DOA: AMC Kills 'Low Winter Sun,' The Slow-Motion Crime Drama Set In Detroit

December 06, 2013, 5:59 PM

Variety is reporting AMC has canceled "Low Winter Sun."

Variety says:

The drama, which debuted on the cabler in August, failed to attract a substantial audience, even though AMC phenomenon “Breaking Bad” served as its lead-in on Sunday nights.

The Detroit-set crime drama is based on a British miniseries and centered on homicide detectives who kill a dirty cop. The show opened to 2.5 million viewers . . . but quickly began sliding, drawing well under 1 million viewers by the end of its run in October.

In a review in the New York Times in August, TV critic Alessandra Stanley was as unenthusiastic as most reviewers.

“Low Winter Sun,” a new AMC series that also begins on Sunday, has a classic film noir premise: a well-meaning sap is tricked into committing murder.
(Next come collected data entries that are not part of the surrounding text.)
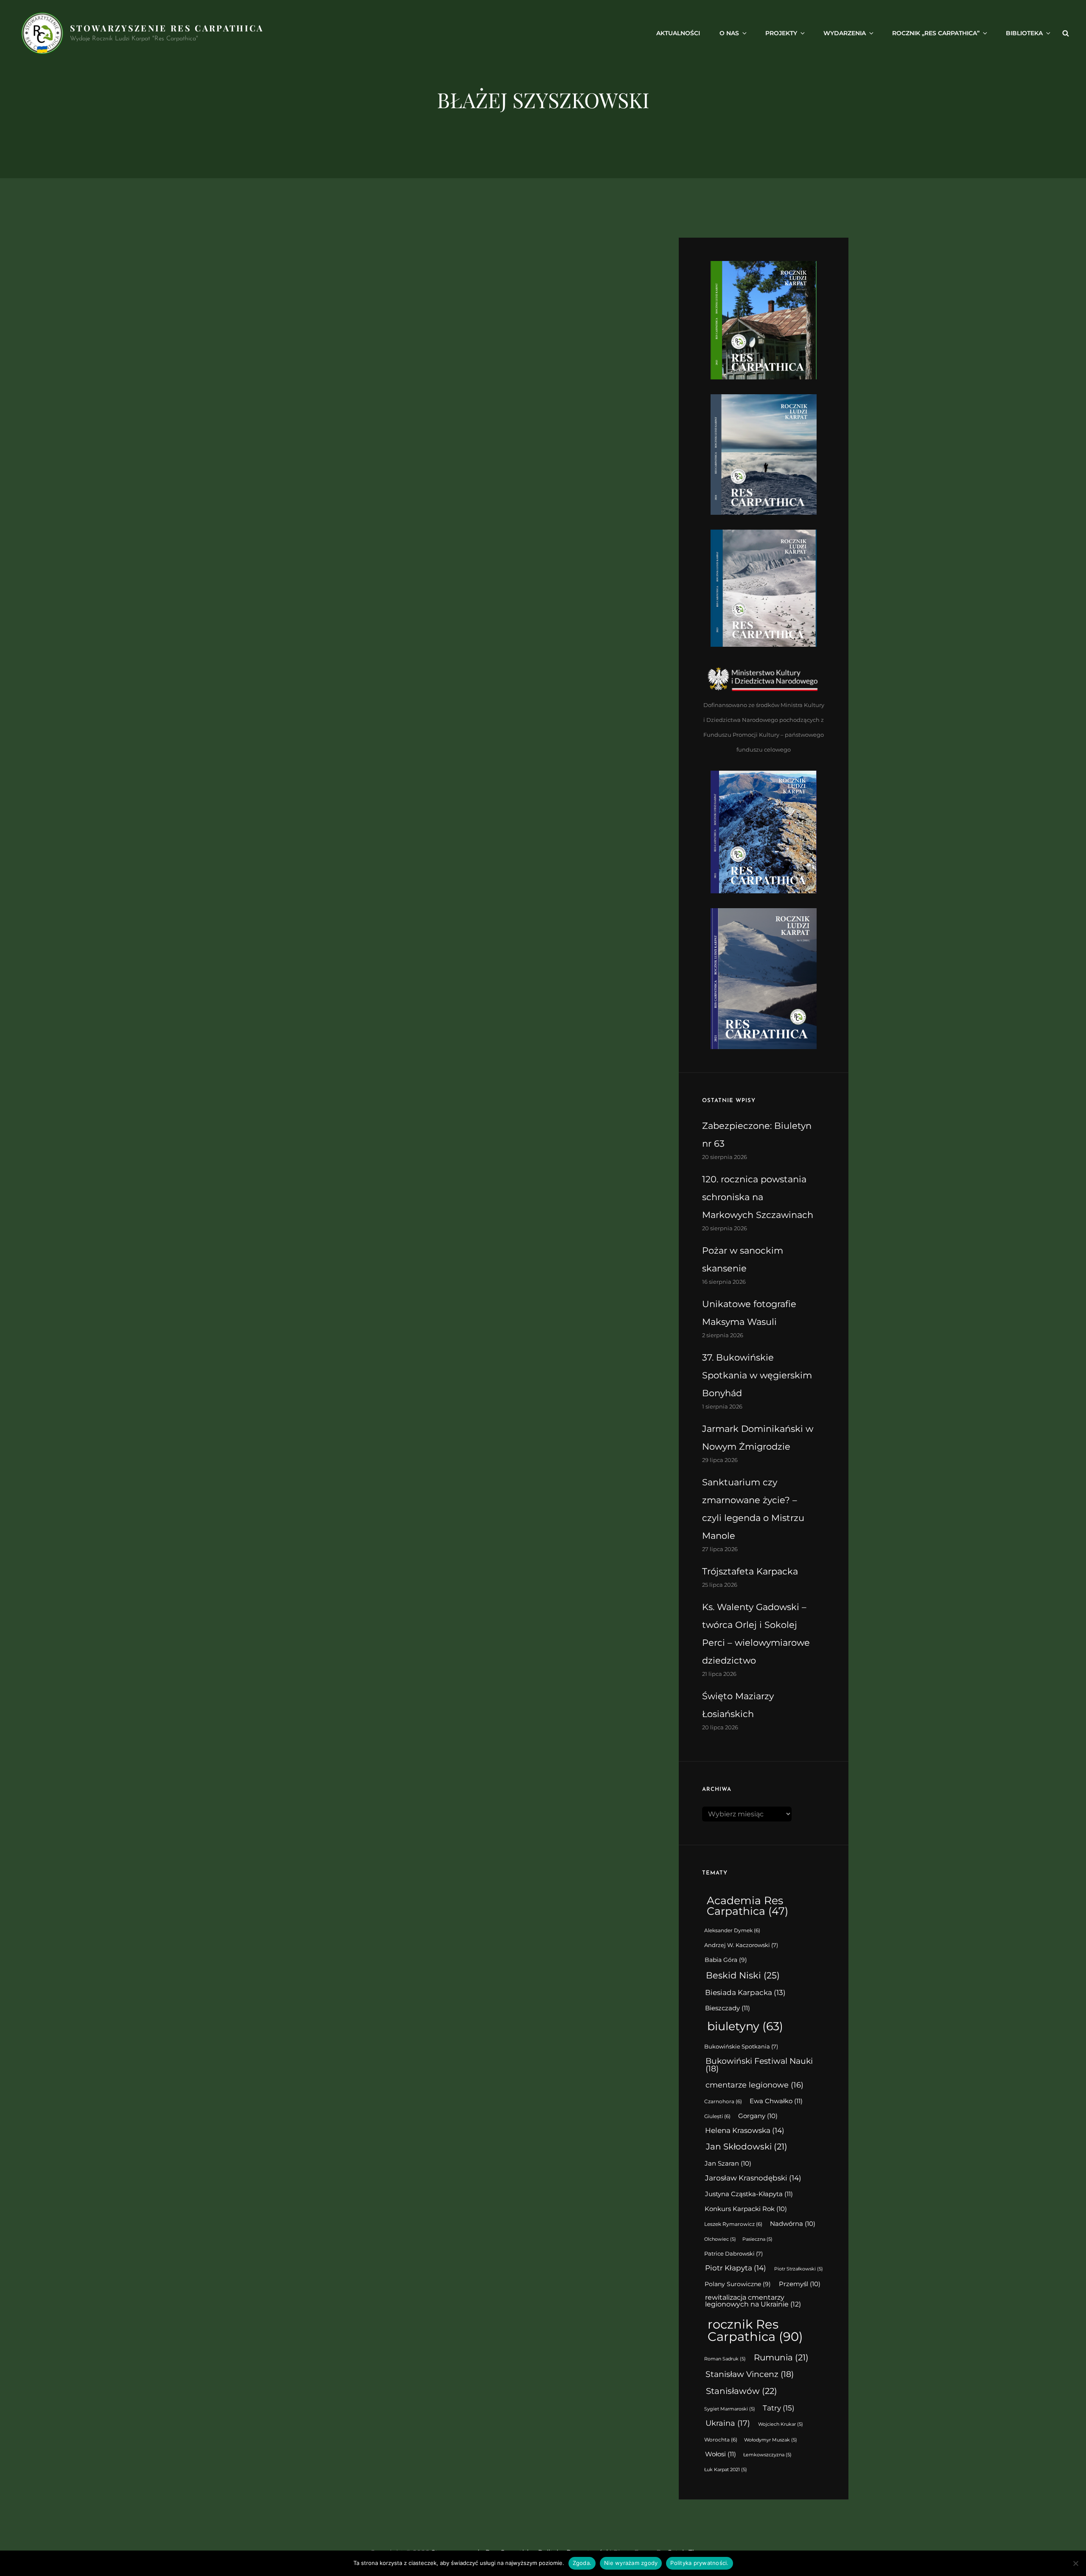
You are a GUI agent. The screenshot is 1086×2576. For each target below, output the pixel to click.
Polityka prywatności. (699, 2562)
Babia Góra (726, 1960)
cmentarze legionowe (754, 2084)
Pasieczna (757, 2239)
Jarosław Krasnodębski (753, 2178)
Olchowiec (720, 2239)
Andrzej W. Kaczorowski (741, 1945)
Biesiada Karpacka (745, 1992)
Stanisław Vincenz (749, 2374)
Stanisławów (741, 2391)
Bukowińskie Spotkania (741, 2046)
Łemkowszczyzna (767, 2455)
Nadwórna (792, 2224)
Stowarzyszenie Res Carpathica (167, 28)
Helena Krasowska (744, 2130)
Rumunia (781, 2357)
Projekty (781, 33)
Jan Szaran (728, 2163)
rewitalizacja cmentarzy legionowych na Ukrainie (753, 2300)
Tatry (779, 2407)
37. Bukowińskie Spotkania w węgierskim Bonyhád (757, 1375)
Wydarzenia (844, 33)
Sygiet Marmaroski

In this case, an honest cop intent on avenging a loved one fears that he may have been played. And the wrongdoing unfolds in Detroit, so it doesn’t take much to set a mood of desperation and decline.
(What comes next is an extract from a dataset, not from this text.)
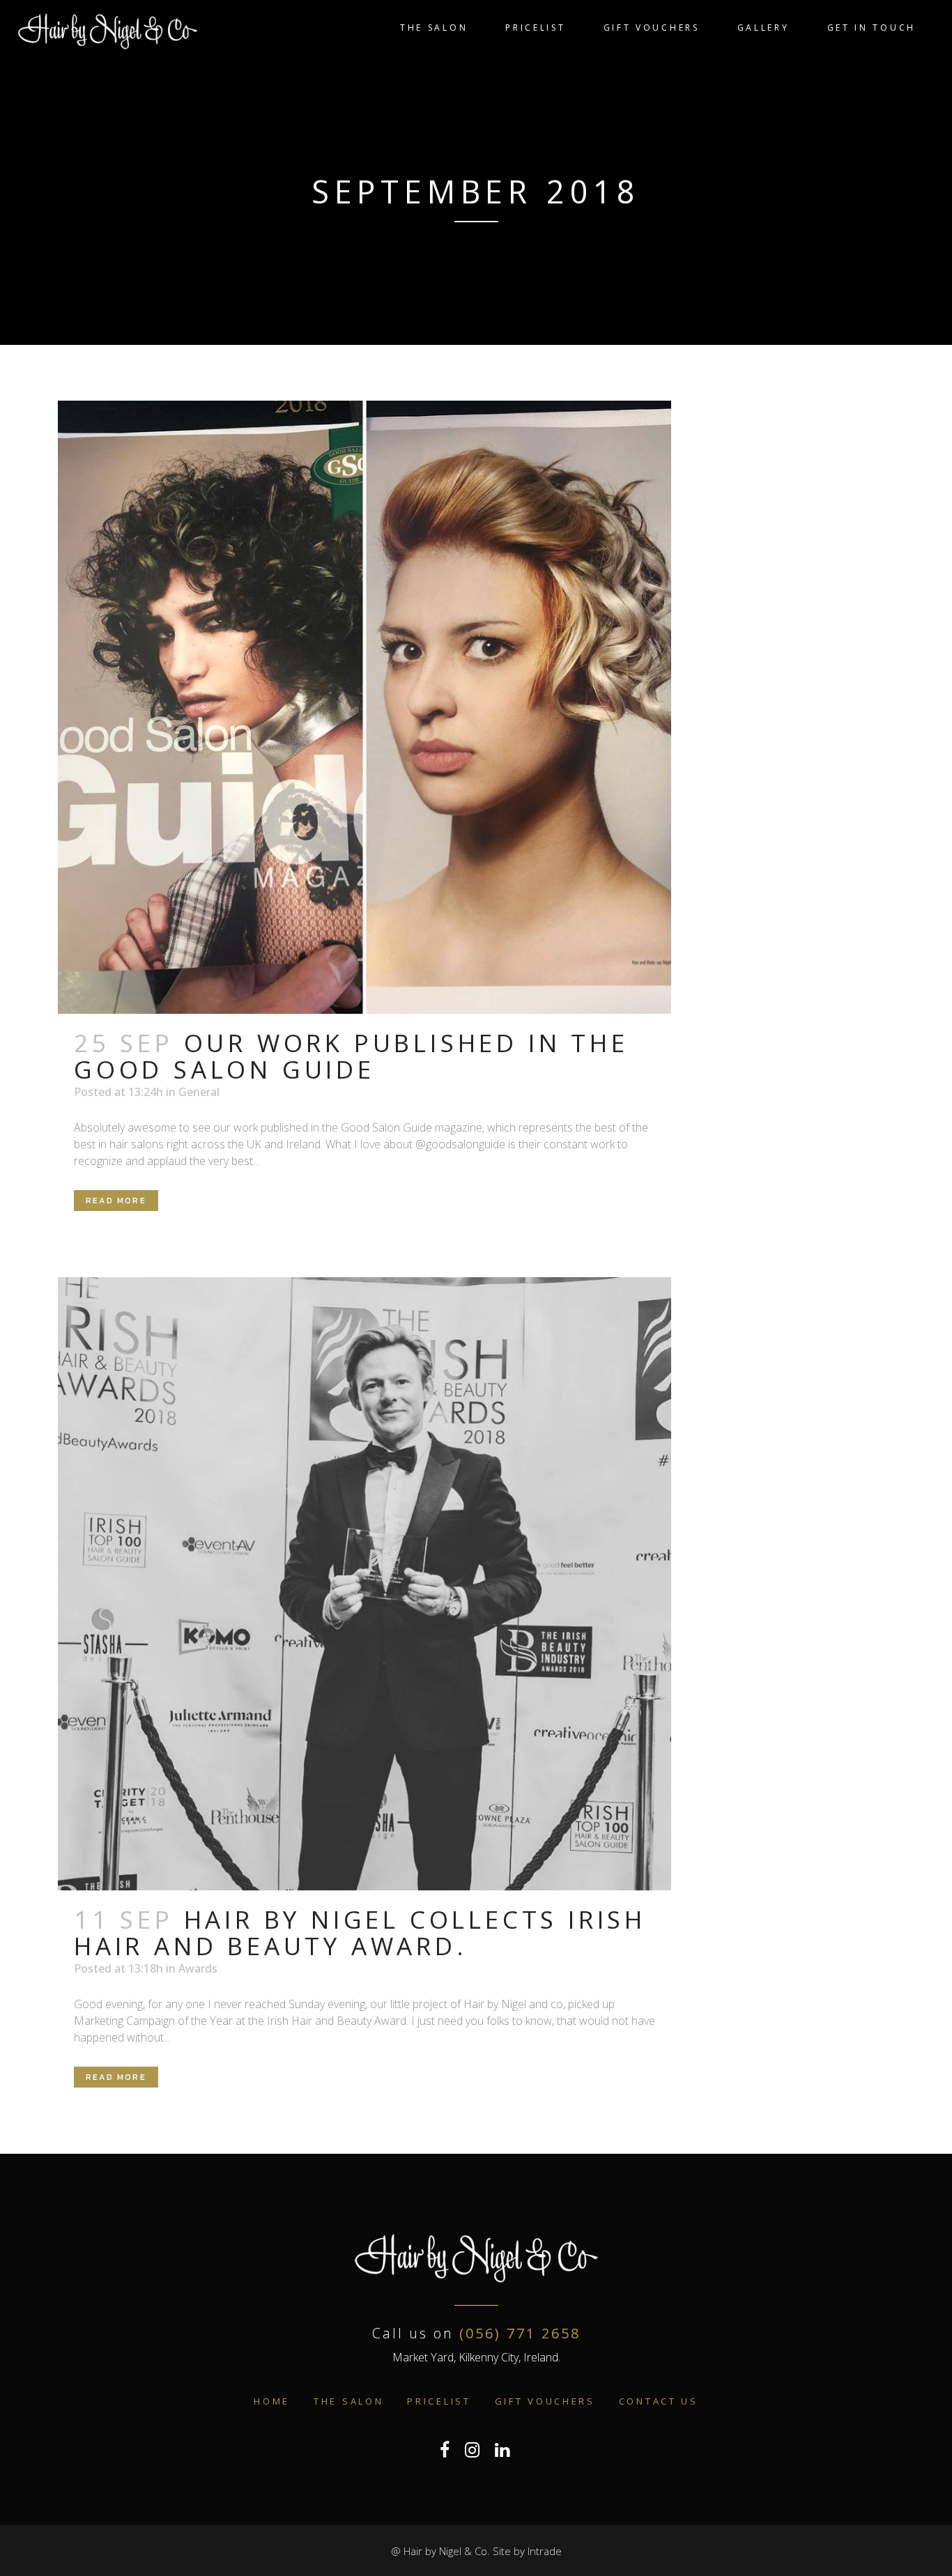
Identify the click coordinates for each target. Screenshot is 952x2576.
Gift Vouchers (545, 2401)
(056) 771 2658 (520, 2333)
Yet “Low Winter Sun” is so clotted with bleak cityscapes, shadowy interiors and brooding portent that the narrative sags under the weight of all that mood-setting. The creators probably wanted to telegraph up front that this is not a CBS-style network procedural, but that’s a given in this golden age of cable. It’s a deadly serious drama, but some of the early scenes are so overwrought that they are almost laughable.

“Low Winter Sun,” which was adapted from a British mini-series by the same name, doesn’t need to overreach. It has an intriguing story, an aptly sinister setting and an excellent cast, led by the British actor Mark Strong as Frank Agnew, a homicide detective with a tragedy in his past. Lennie James (“The Walking Dead”) is Joe, a seasoned and able detective who seems to have several agendas that have little to do with crime-solving. David Costabile, whose credits include “The Wire” and “Breaking Bad,” plays an Internal Affairs detective.

The series presents a dystopian view of urban decay that makes the Baltimore of “The Wire” look almost like Monte Carlo. This Detroit is a fetid no man’s land that law-abiding citizens fled long ago, leaving whole blocks abandoned, houses boarded over and feral dogs roaming empty streets. There are some amusing touches: on a street of crumbling houses and weedy lawns piled with crushed debris, a green plastic garbage can stands at the curb, ready for pickup — a pale demarcation dividing order and bedlam. The line between cops and criminals is almost as faint, and eventually that attracts the attention of Internal Affairs.